The records below are to be restated word for word, with their images omitted.
*** RECORDS TO PROCESS ***
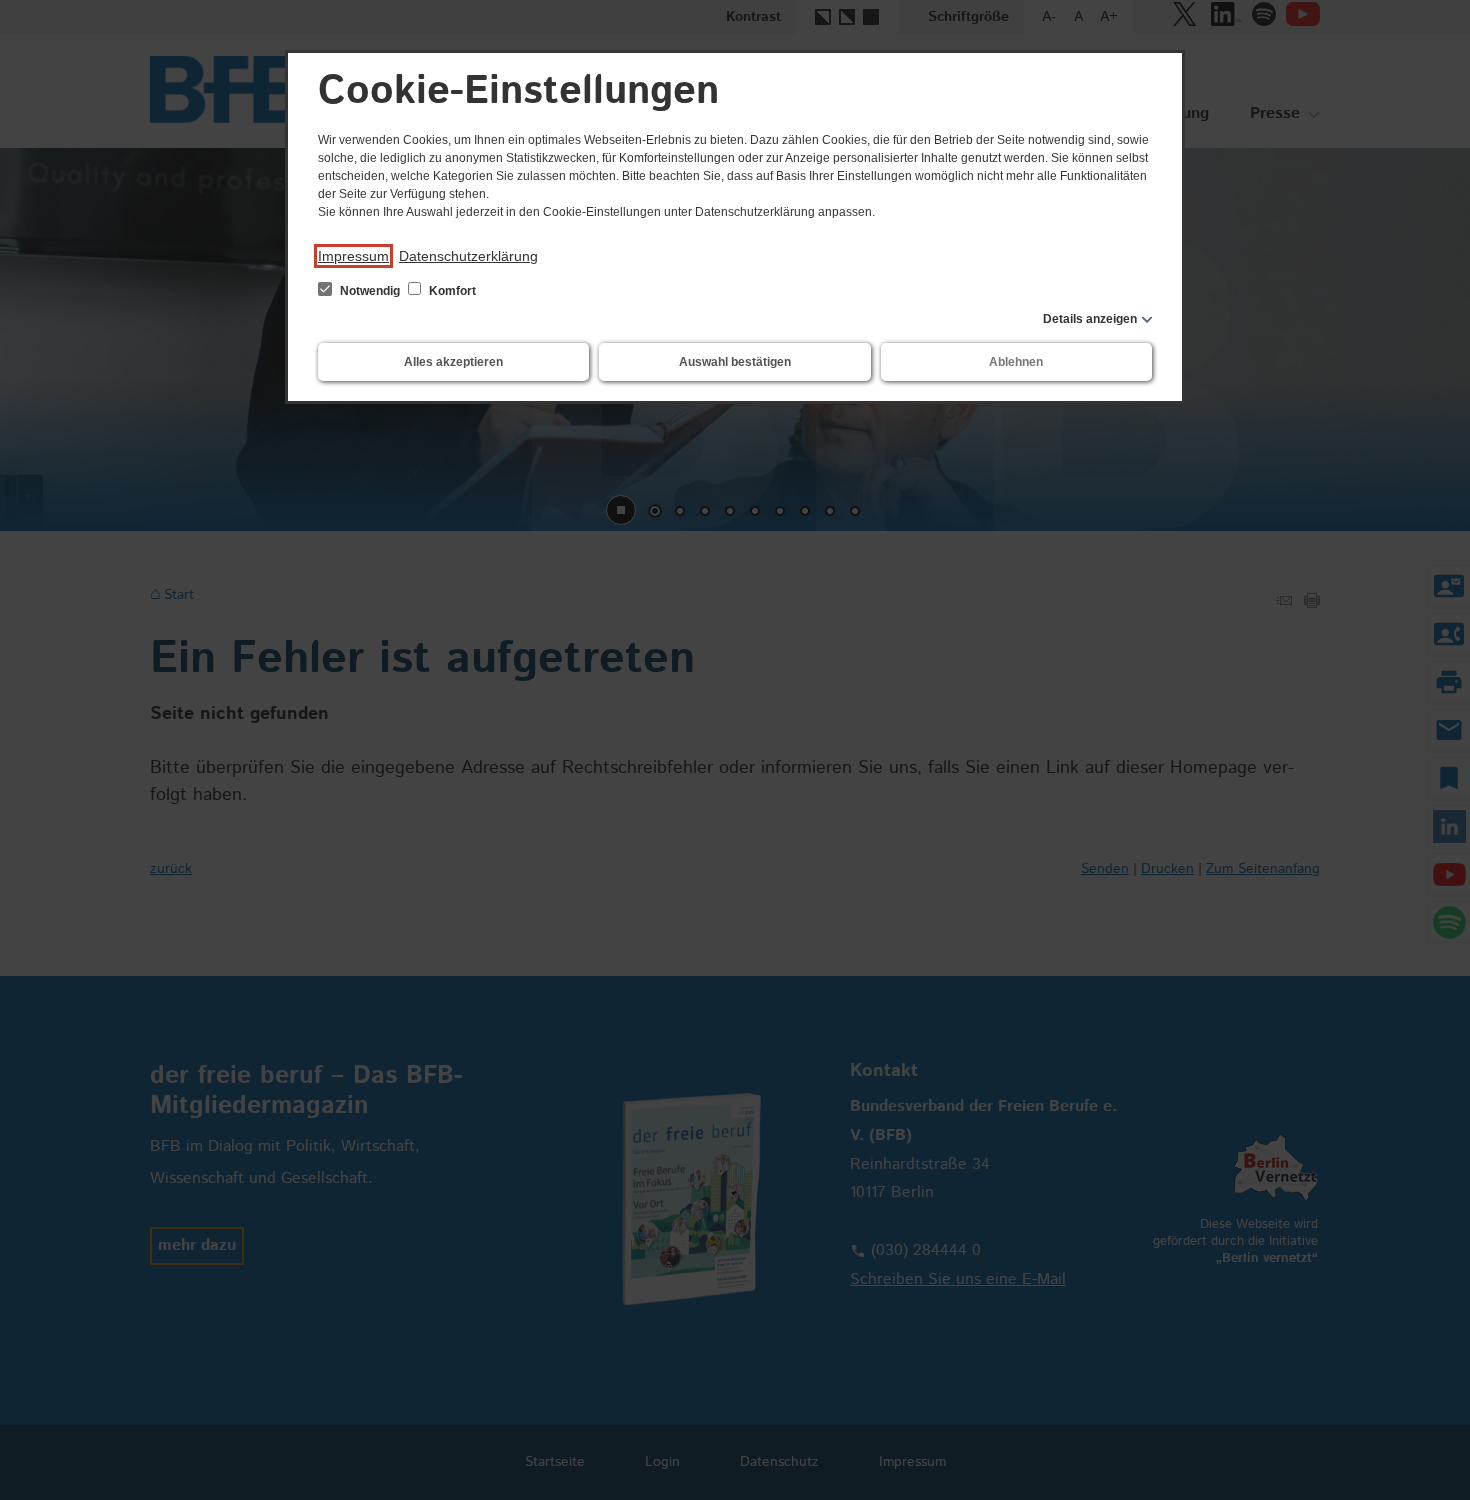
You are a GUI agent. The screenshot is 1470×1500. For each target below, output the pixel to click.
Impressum (353, 256)
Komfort (451, 291)
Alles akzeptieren (453, 362)
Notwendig (370, 291)
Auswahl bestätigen (735, 362)
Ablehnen (1016, 362)
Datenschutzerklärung (468, 256)
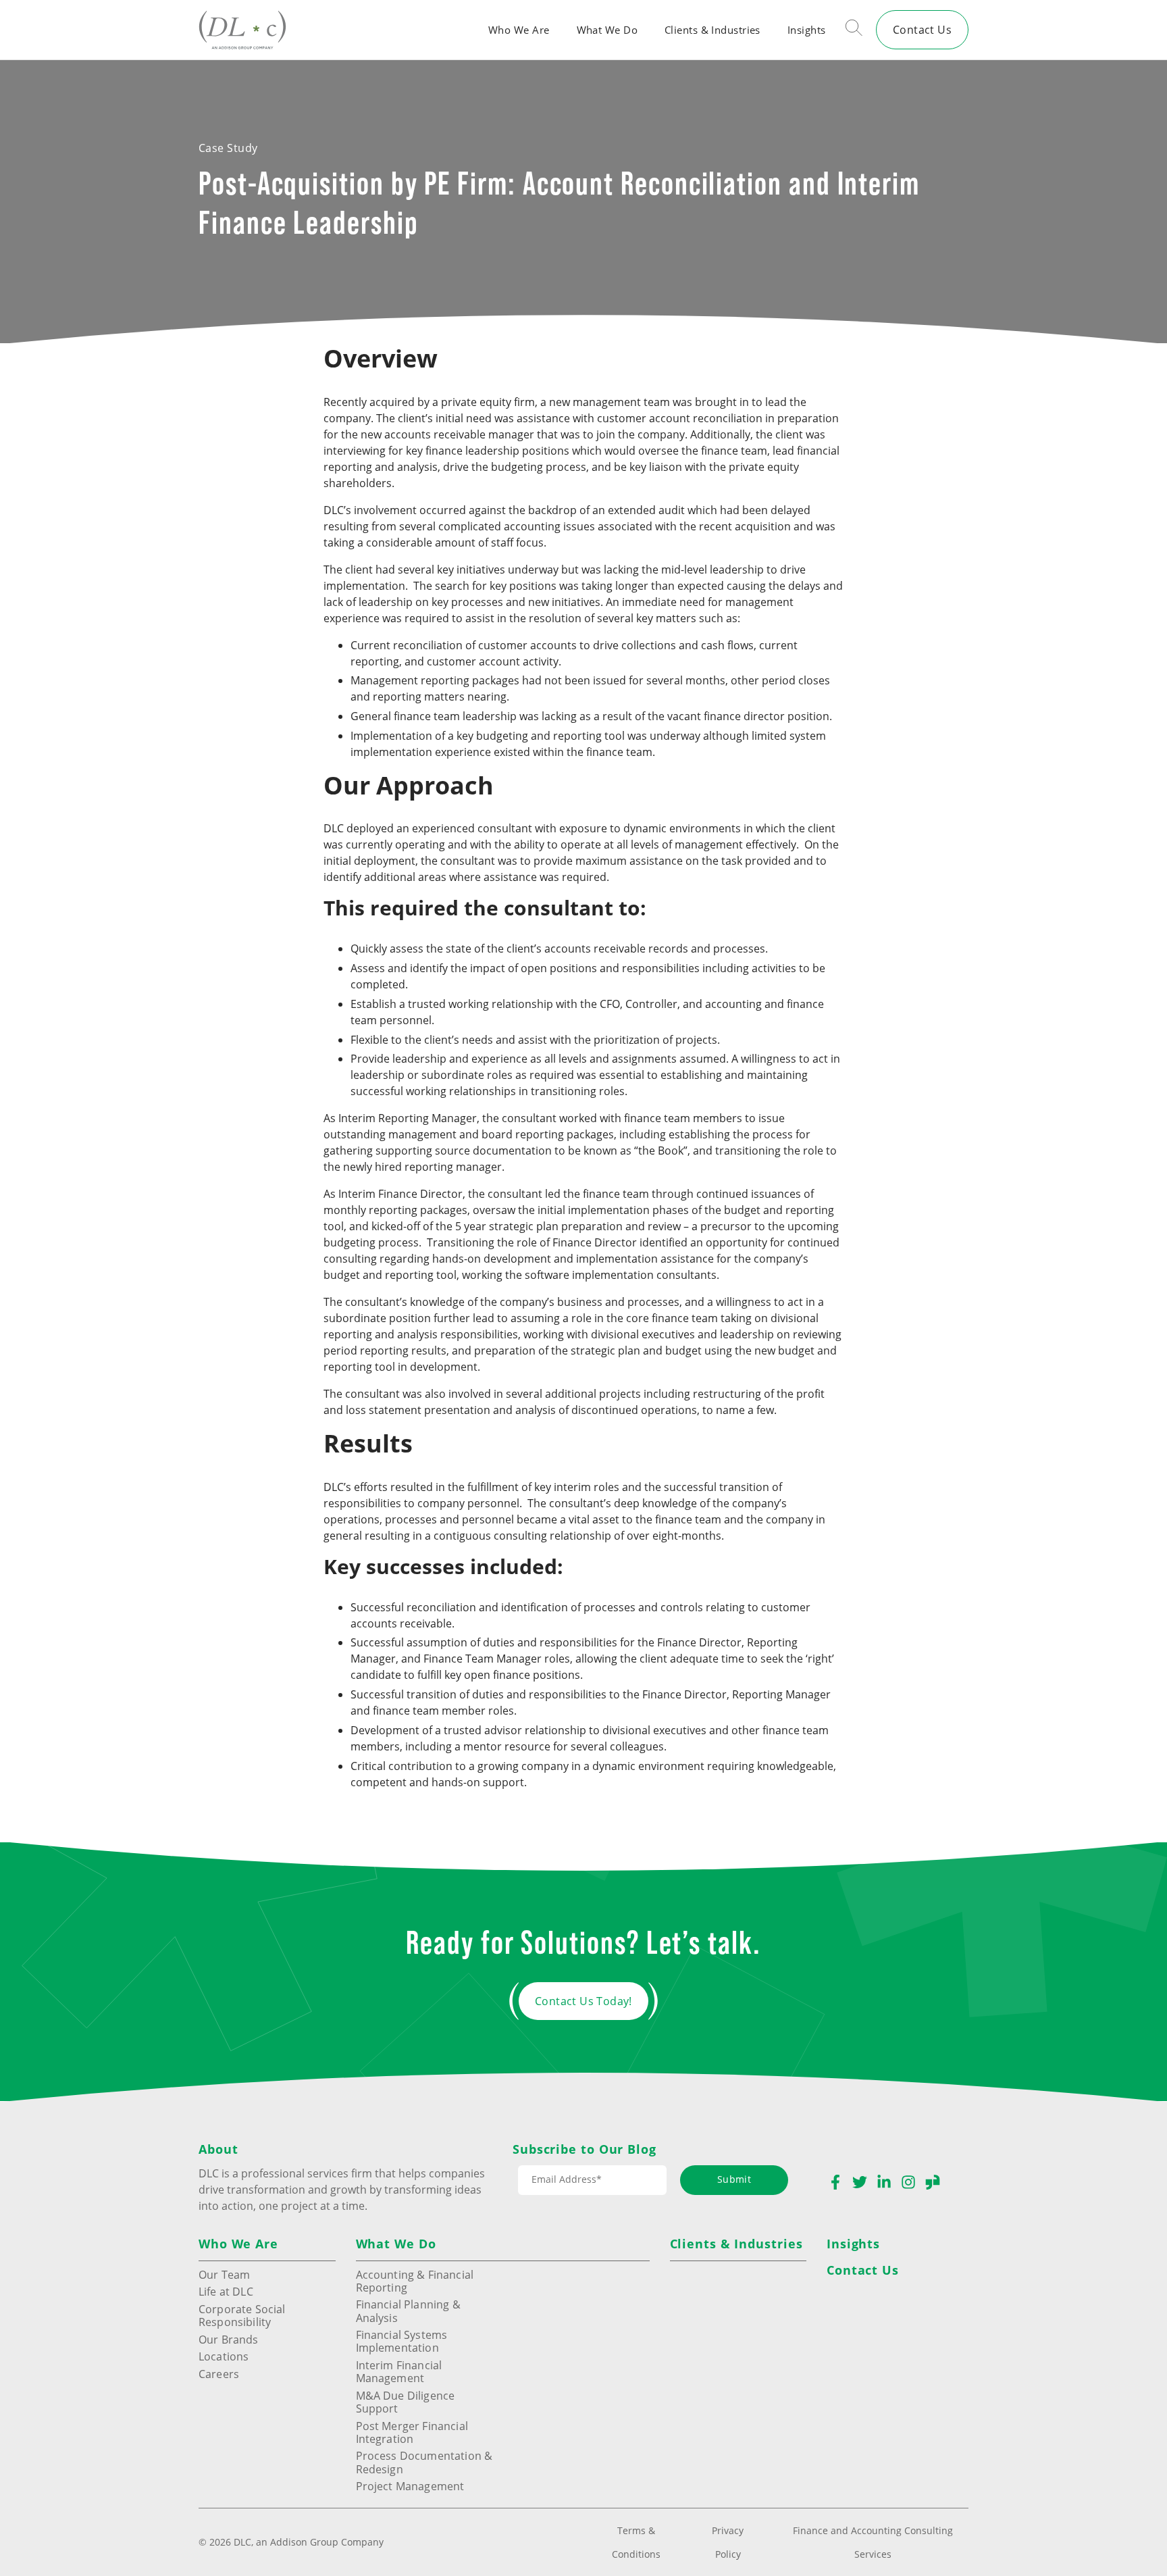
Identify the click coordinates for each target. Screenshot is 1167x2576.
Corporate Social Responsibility (242, 2315)
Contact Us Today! (583, 2001)
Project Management (410, 2486)
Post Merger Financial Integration (412, 2432)
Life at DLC (226, 2291)
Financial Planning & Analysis (408, 2310)
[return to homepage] (242, 29)
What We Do (607, 29)
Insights (806, 29)
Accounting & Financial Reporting (415, 2280)
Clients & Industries (712, 29)
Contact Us (922, 29)
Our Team (224, 2274)
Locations (224, 2356)
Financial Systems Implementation (402, 2340)
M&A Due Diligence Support (405, 2401)
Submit (734, 2179)
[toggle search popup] (854, 30)
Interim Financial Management (399, 2371)
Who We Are (518, 29)
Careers (219, 2374)
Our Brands (229, 2339)
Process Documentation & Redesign (424, 2461)
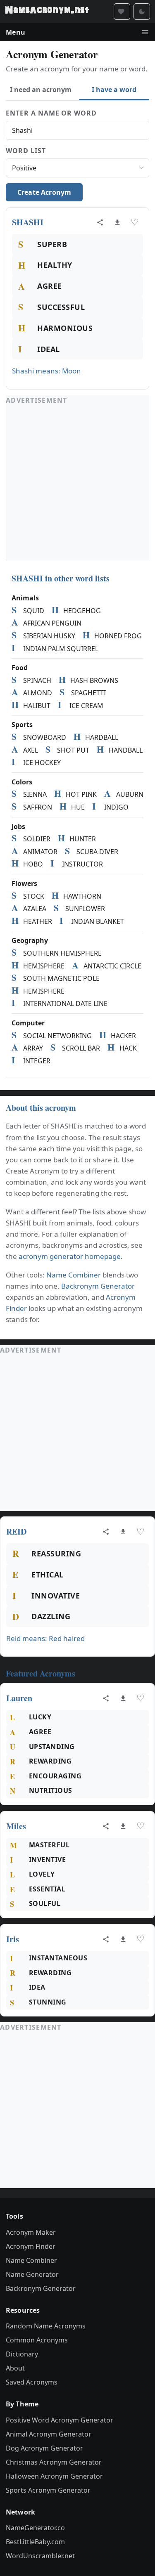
*** End of RECORDS TO PROCESS ***
> _RESULT FOR THIS EXERCISE_
You are a GUI agent. The screenshot is 1470×1500. For each target below, output the pixel to click.
Impressum (353, 256)
Komfort (451, 291)
Alles akzeptieren (453, 362)
Notwendig (370, 291)
Auswahl bestätigen (735, 362)
Ablehnen (1016, 362)
Datenschutzerklärung (468, 256)
Identify the click coordinates for each target. Screenshot is 1167x2576.
Corporate Social Responsibility (242, 2315)
Contact Us Today! (583, 2001)
Project Management (410, 2486)
Post Merger Financial Integration (412, 2432)
Life at DLC (226, 2291)
Financial Planning & Analysis (408, 2310)
[return to homepage] (242, 29)
What We Do (607, 29)
Insights (806, 29)
Accounting & Financial Reporting (415, 2280)
Clients & Industries (712, 29)
Contact Us (922, 29)
Our Team (224, 2274)
Locations (224, 2356)
Financial Systems Implementation (402, 2340)
M&A Due Diligence Support (405, 2401)
Submit (734, 2179)
[toggle search popup] (854, 30)
Interim Financial Management (399, 2371)
Who We Are (518, 29)
Careers (219, 2374)
Our Brands (229, 2339)
Process Documentation & Redesign (424, 2461)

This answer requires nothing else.